Data excerpts:
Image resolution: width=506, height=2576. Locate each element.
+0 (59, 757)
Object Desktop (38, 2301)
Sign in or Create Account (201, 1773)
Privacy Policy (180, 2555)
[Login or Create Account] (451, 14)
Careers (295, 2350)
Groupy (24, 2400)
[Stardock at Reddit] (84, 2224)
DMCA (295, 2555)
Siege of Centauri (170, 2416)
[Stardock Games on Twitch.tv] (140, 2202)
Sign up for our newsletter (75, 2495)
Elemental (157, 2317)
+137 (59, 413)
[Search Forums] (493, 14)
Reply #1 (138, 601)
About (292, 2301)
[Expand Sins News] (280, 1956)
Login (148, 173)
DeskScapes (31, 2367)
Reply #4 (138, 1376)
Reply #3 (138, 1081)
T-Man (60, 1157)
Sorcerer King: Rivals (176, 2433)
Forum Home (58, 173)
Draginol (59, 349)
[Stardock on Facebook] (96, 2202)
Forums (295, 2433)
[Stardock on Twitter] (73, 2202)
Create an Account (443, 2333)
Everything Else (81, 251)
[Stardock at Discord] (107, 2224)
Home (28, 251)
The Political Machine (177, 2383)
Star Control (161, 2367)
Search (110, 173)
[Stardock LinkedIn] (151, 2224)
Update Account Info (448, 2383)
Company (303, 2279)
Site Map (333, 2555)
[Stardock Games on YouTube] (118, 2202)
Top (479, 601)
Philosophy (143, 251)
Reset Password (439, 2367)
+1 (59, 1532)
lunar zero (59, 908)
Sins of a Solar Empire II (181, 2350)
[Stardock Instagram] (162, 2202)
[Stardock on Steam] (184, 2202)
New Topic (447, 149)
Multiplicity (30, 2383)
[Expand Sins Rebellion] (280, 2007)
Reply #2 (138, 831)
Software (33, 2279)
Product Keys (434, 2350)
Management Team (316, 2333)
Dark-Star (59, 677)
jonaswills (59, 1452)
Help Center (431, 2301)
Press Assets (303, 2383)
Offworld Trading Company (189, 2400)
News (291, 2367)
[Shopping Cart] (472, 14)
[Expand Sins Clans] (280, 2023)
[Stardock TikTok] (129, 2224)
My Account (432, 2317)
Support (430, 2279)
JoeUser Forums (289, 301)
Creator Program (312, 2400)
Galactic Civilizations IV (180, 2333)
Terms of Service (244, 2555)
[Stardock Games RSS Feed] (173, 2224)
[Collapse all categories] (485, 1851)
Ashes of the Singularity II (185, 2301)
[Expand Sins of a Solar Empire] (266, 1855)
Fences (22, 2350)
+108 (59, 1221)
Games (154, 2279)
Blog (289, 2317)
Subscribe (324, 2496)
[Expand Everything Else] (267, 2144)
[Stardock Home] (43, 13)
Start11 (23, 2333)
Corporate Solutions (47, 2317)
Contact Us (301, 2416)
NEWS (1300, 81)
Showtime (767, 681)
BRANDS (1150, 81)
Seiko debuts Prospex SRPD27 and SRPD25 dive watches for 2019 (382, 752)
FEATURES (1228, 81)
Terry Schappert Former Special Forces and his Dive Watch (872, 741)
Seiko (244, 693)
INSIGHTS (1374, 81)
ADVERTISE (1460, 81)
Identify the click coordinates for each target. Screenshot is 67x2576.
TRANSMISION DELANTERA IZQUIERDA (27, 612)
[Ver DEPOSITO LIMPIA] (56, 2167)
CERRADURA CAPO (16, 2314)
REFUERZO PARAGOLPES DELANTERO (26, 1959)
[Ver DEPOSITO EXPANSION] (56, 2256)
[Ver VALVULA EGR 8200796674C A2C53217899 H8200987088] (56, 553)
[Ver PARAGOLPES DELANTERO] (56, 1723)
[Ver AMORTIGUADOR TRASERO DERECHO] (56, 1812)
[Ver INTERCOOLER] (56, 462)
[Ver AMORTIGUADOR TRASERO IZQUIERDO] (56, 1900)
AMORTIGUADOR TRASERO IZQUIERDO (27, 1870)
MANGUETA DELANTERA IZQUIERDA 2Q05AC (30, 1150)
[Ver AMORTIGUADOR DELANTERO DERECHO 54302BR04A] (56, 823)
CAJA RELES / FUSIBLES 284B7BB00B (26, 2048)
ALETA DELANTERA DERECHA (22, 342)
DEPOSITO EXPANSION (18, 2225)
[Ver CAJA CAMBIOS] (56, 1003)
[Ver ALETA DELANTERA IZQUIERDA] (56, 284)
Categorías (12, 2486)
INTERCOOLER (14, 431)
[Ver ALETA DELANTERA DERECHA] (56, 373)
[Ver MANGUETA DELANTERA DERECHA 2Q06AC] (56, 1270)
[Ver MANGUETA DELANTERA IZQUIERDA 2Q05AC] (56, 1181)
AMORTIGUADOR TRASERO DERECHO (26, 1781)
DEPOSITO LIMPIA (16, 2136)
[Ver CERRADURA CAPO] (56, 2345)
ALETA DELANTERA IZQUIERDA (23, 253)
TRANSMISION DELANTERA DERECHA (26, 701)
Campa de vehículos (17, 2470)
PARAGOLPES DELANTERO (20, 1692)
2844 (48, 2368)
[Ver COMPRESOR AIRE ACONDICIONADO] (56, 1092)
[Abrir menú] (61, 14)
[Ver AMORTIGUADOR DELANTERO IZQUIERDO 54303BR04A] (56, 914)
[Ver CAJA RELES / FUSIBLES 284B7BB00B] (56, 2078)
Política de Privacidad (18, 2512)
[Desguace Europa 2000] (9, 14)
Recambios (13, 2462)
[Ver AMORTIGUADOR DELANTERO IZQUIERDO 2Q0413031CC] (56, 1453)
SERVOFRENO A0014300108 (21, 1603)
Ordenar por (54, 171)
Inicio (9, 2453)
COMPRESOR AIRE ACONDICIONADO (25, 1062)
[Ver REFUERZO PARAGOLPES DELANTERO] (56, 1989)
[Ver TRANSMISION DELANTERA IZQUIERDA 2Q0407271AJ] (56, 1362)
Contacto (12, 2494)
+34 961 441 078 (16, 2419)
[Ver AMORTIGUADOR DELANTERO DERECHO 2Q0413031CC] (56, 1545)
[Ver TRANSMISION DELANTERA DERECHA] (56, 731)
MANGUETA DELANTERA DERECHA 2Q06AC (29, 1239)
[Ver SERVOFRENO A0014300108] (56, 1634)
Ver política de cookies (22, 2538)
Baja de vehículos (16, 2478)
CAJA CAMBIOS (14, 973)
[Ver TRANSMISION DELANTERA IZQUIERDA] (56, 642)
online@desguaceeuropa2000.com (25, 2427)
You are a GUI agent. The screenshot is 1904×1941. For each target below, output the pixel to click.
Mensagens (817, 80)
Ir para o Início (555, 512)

WHAT THE EXERCISE ASKS:
Give back each record above exactly as written.

RESULT FOR THIS TASK:
Image resolution: width=506, height=2576. Locate each element.
+0 (59, 757)
Object Desktop (38, 2301)
Sign in or Create Account (201, 1773)
Privacy Policy (180, 2555)
[Login or Create Account] (451, 14)
Careers (295, 2350)
Groupy (24, 2400)
[Stardock at Reddit] (84, 2224)
DMCA (295, 2555)
Siege of Centauri (170, 2416)
[Stardock Games on Twitch.tv] (140, 2202)
Sign up for our newsletter (75, 2495)
Elemental (157, 2317)
+137 (59, 413)
[Search Forums] (493, 14)
Reply #1 (138, 601)
About (292, 2301)
[Expand Sins News] (280, 1956)
Login (148, 173)
DeskScapes (31, 2367)
Reply #4 (138, 1376)
Reply #3 (138, 1081)
T-Man (60, 1157)
Sorcerer King: Rivals (176, 2433)
Forum Home (58, 173)
Draginol (59, 349)
[Stardock on Facebook] (96, 2202)
Forums (295, 2433)
[Stardock on Twitter] (73, 2202)
Create an Account (443, 2333)
Everything Else (81, 251)
[Stardock at Discord] (107, 2224)
Home (28, 251)
The Political Machine (177, 2383)
Star Control (161, 2367)
Search (110, 173)
[Stardock LinkedIn] (151, 2224)
Update Account Info (448, 2383)
Company (303, 2279)
Site Map (333, 2555)
[Stardock Games on YouTube] (118, 2202)
Top (479, 601)
Philosophy (143, 251)
Reset Password (439, 2367)
+1 (59, 1532)
lunar zero (59, 908)
Sins of a Solar Empire II (181, 2350)
[Stardock Instagram] (162, 2202)
[Stardock on Steam] (184, 2202)
New Topic (447, 149)
Multiplicity (30, 2383)
[Expand Sins Rebellion] (280, 2007)
Reply #2 (138, 831)
Software (33, 2279)
Product Keys (434, 2350)
Management Team (316, 2333)
Dark-Star (59, 677)
jonaswills (59, 1452)
Help Center (431, 2301)
Press Assets (303, 2383)
Offworld Trading Company (189, 2400)
News (291, 2367)
[Shopping Cart] (472, 14)
[Expand Sins Clans] (280, 2023)
[Stardock TikTok] (129, 2224)
My Account (432, 2317)
Support (430, 2279)
JoeUser Forums (289, 301)
Creator Program (312, 2400)
Galactic Civilizations IV (180, 2333)
Terms of Service (244, 2555)
[Stardock Games RSS Feed] (173, 2224)
[Collapse all categories] (485, 1851)
Ashes of the Singularity II (185, 2301)
[Expand Sins of a Solar Empire] (266, 1855)
Fences (22, 2350)
+108 (59, 1221)
Games (154, 2279)
Blog (289, 2317)
Subscribe (324, 2496)
[Expand Everything Else] (267, 2144)
[Stardock Home] (43, 13)
Start11 (23, 2333)
Corporate Solutions (47, 2317)
Contact Us (301, 2416)
NEWS (1300, 81)
Showtime (767, 681)
BRANDS (1150, 81)
Seiko debuts Prospex SRPD27 and SRPD25 dive watches for 2019 (382, 752)
FEATURES (1228, 81)
Terry Schappert Former Special Forces and his Dive Watch (872, 741)
Seiko (244, 693)
INSIGHTS (1374, 81)
ADVERTISE (1460, 81)
Identify the click coordinates for each target. Screenshot is 67x2576.
TRANSMISION DELANTERA IZQUIERDA (27, 612)
[Ver DEPOSITO LIMPIA] (56, 2167)
CERRADURA CAPO (16, 2314)
REFUERZO PARAGOLPES DELANTERO (26, 1959)
[Ver DEPOSITO EXPANSION] (56, 2256)
[Ver VALVULA EGR 8200796674C A2C53217899 H8200987088] (56, 553)
[Ver PARAGOLPES DELANTERO] (56, 1723)
[Ver AMORTIGUADOR TRASERO DERECHO] (56, 1812)
[Ver INTERCOOLER] (56, 462)
[Ver AMORTIGUADOR TRASERO IZQUIERDO] (56, 1900)
AMORTIGUADOR TRASERO IZQUIERDO (27, 1870)
MANGUETA DELANTERA IZQUIERDA 2Q05AC (30, 1150)
[Ver AMORTIGUADOR DELANTERO DERECHO 54302BR04A] (56, 823)
CAJA RELES / FUSIBLES 284B7BB00B (26, 2048)
ALETA DELANTERA DERECHA (22, 342)
DEPOSITO EXPANSION (18, 2225)
[Ver CAJA CAMBIOS] (56, 1003)
[Ver ALETA DELANTERA IZQUIERDA] (56, 284)
Categorías (12, 2486)
INTERCOOLER (14, 431)
[Ver ALETA DELANTERA DERECHA] (56, 373)
[Ver MANGUETA DELANTERA DERECHA 2Q06AC] (56, 1270)
[Ver MANGUETA DELANTERA IZQUIERDA 2Q05AC] (56, 1181)
AMORTIGUADOR TRASERO DERECHO (26, 1781)
DEPOSITO LIMPIA (16, 2136)
[Ver CERRADURA CAPO] (56, 2345)
ALETA DELANTERA IZQUIERDA (23, 253)
TRANSMISION DELANTERA DERECHA (26, 701)
Campa de vehículos (17, 2470)
PARAGOLPES DELANTERO (20, 1692)
2844 (48, 2368)
[Ver COMPRESOR AIRE ACONDICIONADO] (56, 1092)
[Abrir menú] (61, 14)
[Ver AMORTIGUADOR DELANTERO IZQUIERDO 54303BR04A] (56, 914)
[Ver CAJA RELES / FUSIBLES 284B7BB00B] (56, 2078)
Política de Privacidad (18, 2512)
[Desguace Europa 2000] (9, 14)
Recambios (13, 2462)
[Ver AMORTIGUADOR DELANTERO IZQUIERDO 2Q0413031CC] (56, 1453)
SERVOFRENO A0014300108 (21, 1603)
Ordenar por (54, 171)
Inicio (9, 2453)
COMPRESOR AIRE ACONDICIONADO (25, 1062)
[Ver REFUERZO PARAGOLPES DELANTERO] (56, 1989)
[Ver TRANSMISION DELANTERA IZQUIERDA 2Q0407271AJ] (56, 1362)
Contacto (12, 2494)
+34 961 441 078 (16, 2419)
[Ver AMORTIGUADOR DELANTERO DERECHO 2Q0413031CC] (56, 1545)
[Ver TRANSMISION DELANTERA DERECHA] (56, 731)
MANGUETA DELANTERA DERECHA 2Q06AC (29, 1239)
[Ver SERVOFRENO A0014300108] (56, 1634)
Ver política de cookies (22, 2538)
Baja de vehículos (16, 2478)
CAJA CAMBIOS (14, 973)
[Ver TRANSMISION DELANTERA IZQUIERDA] (56, 642)
online@desguaceeuropa2000.com (25, 2427)
You are a GUI agent. The screenshot is 1904×1941. For each target below, output the pixel to click.
Mensagens (817, 80)
Ir para o Início (555, 512)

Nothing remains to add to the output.